### Written instruction
Rewrite every line from the one containing "At what coordinates" through the end of the records, inclusive, as a JSON list of strings with one string per line. Skip blank lines and leave out the pictures.

### Information shown
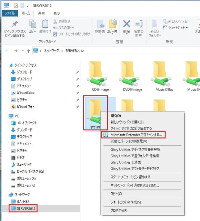Click the Move to (移動先) ribbon icon
Viewport: 200px width, 221px height.
(x=100, y=24)
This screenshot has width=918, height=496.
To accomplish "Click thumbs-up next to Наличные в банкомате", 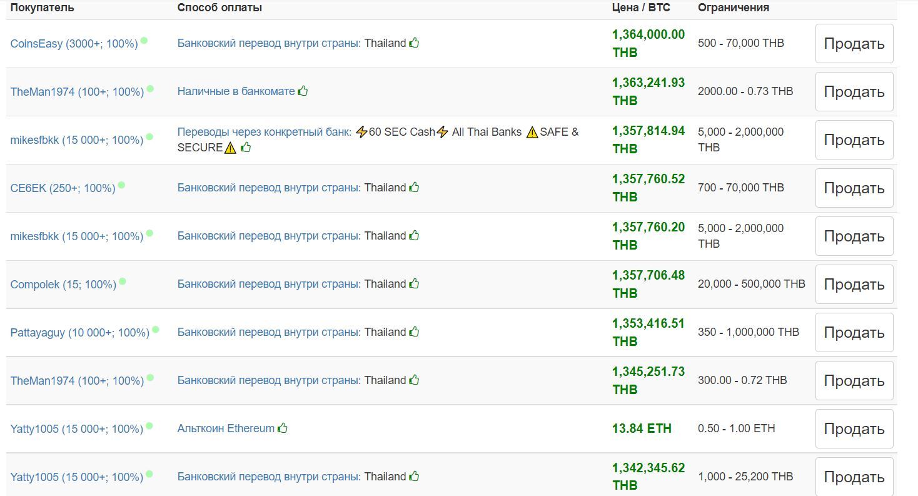I will [303, 91].
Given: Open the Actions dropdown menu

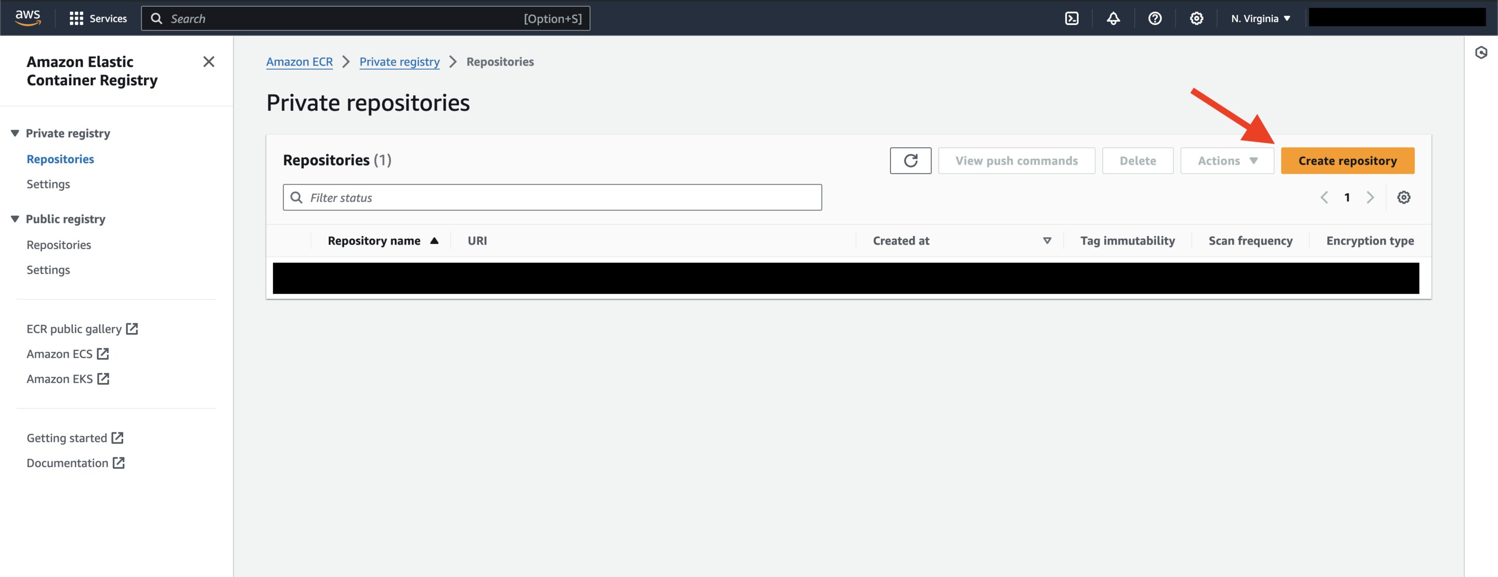Looking at the screenshot, I should (1226, 161).
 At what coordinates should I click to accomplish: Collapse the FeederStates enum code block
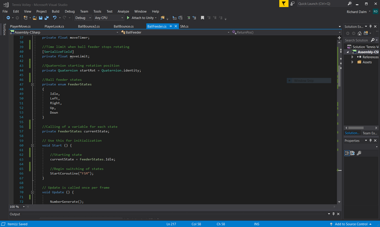coord(33,85)
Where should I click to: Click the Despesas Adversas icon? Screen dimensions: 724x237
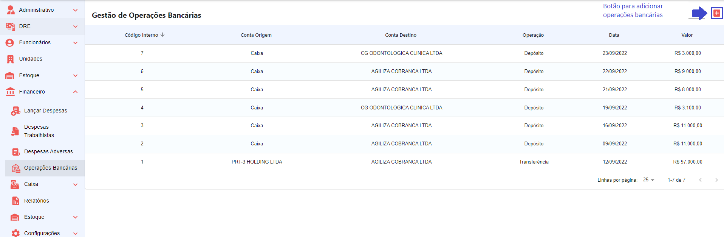pos(15,152)
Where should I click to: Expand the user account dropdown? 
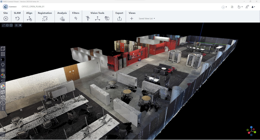pyautogui.click(x=253, y=7)
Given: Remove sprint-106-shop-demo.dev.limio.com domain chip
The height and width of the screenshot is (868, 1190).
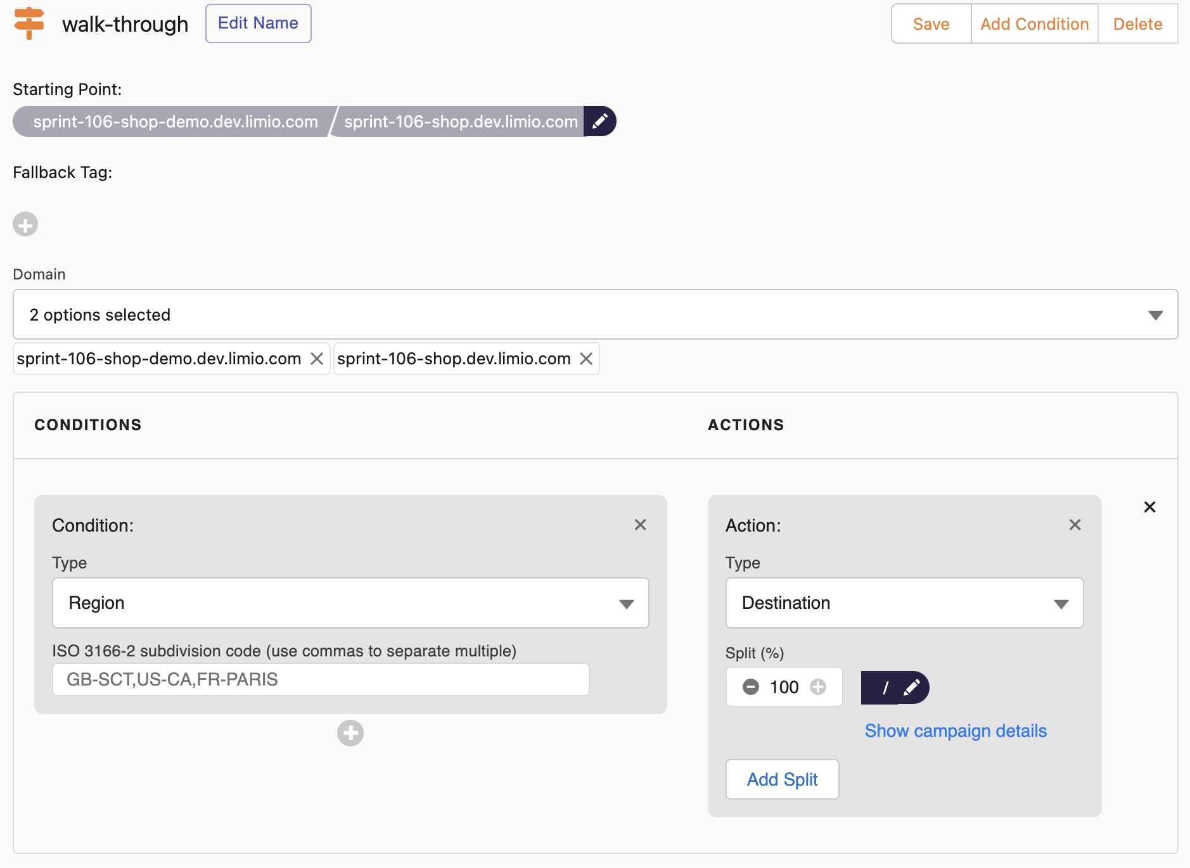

### Reply
[
  " At what coordinates should I click to accomplish: Collapse the FeederStates enum code block",
  "coord(33,85)",
  "Where should I click to: Click the Despesas Adversas icon? Screen dimensions: 724x237",
  "pos(15,152)",
  "Where should I click to: Expand the user account dropdown? ",
  "pyautogui.click(x=253, y=7)",
  "Given: Remove sprint-106-shop-demo.dev.limio.com domain chip",
  "The height and width of the screenshot is (868, 1190)."
]